▸ WORK TO COMPLETE:
1. Reproduce a passage from the forum thread about powering a garage car lift. Begin at the words "I did almost" and stop after the words "of the way.".
2. In the forum thread about powering a garage car lift, which cord types does junior name for connecting the motor to a mounted receptacle?

+++ SOURCE TEXT

Ditto. I installed my 240V outlet in the ceiling, then ran the cord up to the outlet. Neat, and no tripping (well, there's still the air hose and 120V extension cord laying around...). Just do it. You'll be happy you put it there.
 

BtwoG

GT Owner
Dec 8, 2013
915
Atlanta, GA
I'd also recommend the ceiling.

I'm not sure all lifts are like mine, but the pump is on the front, right side of the lift. If the lift were turned 180 degrees, then it would be on the back, left. So just keep that in mind when you decide where in the ceiling you want it.
 

PeteK

GT Owner
Apr 18, 2014
1,331
Kalama, WA
Barry,

Power on most lifts goes to the left front post and it’s much safer to have it come down from the ceiling for multiple reasons. In addition to tripping over a ground cord or damaging it you’ll probably want to hose off your garage floor sometime and won’t want electric down there. Everybody has power in their garage ceiling anyway to run the garage door openers. Mine is 110V which works OK but it’s slow. If I was wireing my garage today I’d put in 240V too.

Chip
Chip: Your garage isn't big enough!
 

ChipBeck

GT Owner
Staff member
Mark IV Lifetime
Le Mans 2010 Supporter
Feb 13, 2006
5,608
Scottsdale, Arizona
Chip: Your garage isn't big enough!
That photo only shows part of the right hand side of my main garage. The left hand side is bigger and I have a separate 4 car garage for the boat BUT.....you are correct. It's not big enough. It's a lost cause though because no matter how much garage space a guy has he will quickly overwhelm it (your wife does the same thing with her bedroom closet) and need to leave his daily driver(s) outside in the elements.

Chip
 

junior

GT Owner
Mar 9, 2007
1,121
So Cal
Fixed wiring method is not a good choice if you plan to move the lift around the garage. Cord connection (SO or SOW type) from the motor to a wall (or ceiling) mounted receptacle may be a better choice :cheers
 

TO AWSUM

Ford GT Owner
Mark II Lifetime
Jul 4, 2007
1,396
Niceville FL
While I like the idea of using a ceiling outlet to get the cord out of the way, I also like to leave my lift unplugged when not in use. Wall outlet it is.
I did both. My power runs down from the ceiling into an outlet box attached to one of the 4 posts. I then plug the lift motor into the outlet on the post. You could unplug it here if you desired. I did it this way so I could plug a 240v arc welder or another tool into the outlet box if required.
 

Empty Pockets

ex-GT Owner
Mark IV Lifetime
Le Mans 2010 Supporter
Oct 18, 2006
1,322
Washington State
I did both. My power runs down from the ceiling into an outlet box attached to one of the 4 posts. I then plug the lift motor into the outlet on the post. You could unplug it here if you desired. I did it this way so I could plug a 240v arc welder or another tool into the outlet box if required.
I did almost the same thing for the exact same reason.

My double wide hoist sits darned close to a wall. So, I ran the power from the ceiling, down that wall, and into an outlet box mounted on that wall. Rather than let the hoist's factory power cord simply lie on the floor, however, I chose to run it from the top of the 'control/motor/fluid tank' post, thru a hook on the wall, and then down to the outlet box from there. It's completely out of the way.

++++++
+++ SUPPLIED MATERIAL

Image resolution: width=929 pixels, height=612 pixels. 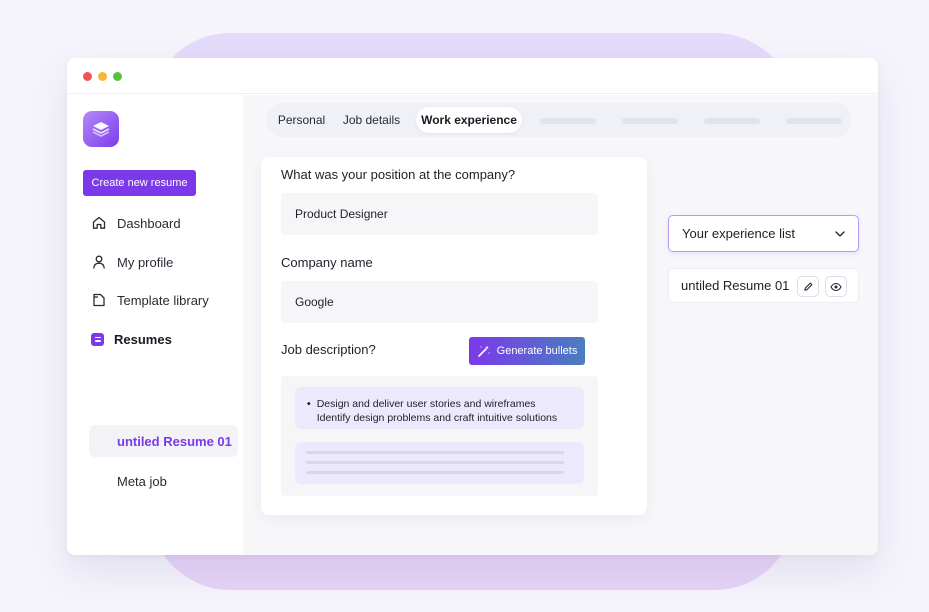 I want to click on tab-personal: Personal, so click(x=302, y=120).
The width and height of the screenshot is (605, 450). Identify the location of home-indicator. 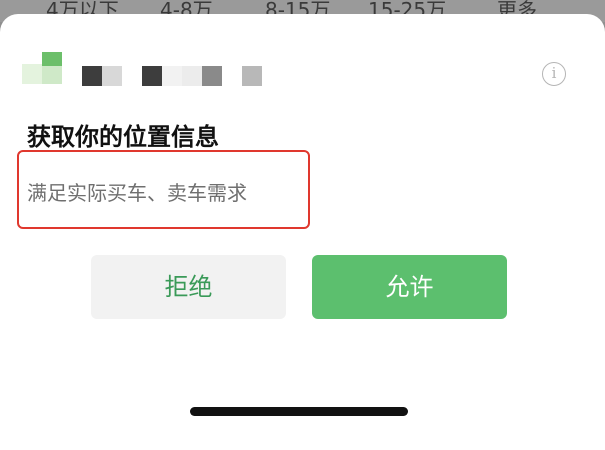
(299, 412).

++++++

▸ SOLUTION LIST:
1.
I did almost the same thing for the exact same reason.

My double wide hoist sits darned close to a wall. So, I ran the power from the ceiling, down that wall, and into an outlet box mounted on that wall. Rather than let the hoist's factory power cord simply lie on the floor, however, I chose to run it from the top of the 'control/motor/fluid tank' post, thru a hook on the wall, and then down to the outlet box from there. It's completely out of the way.

2. SO or SOW type cord.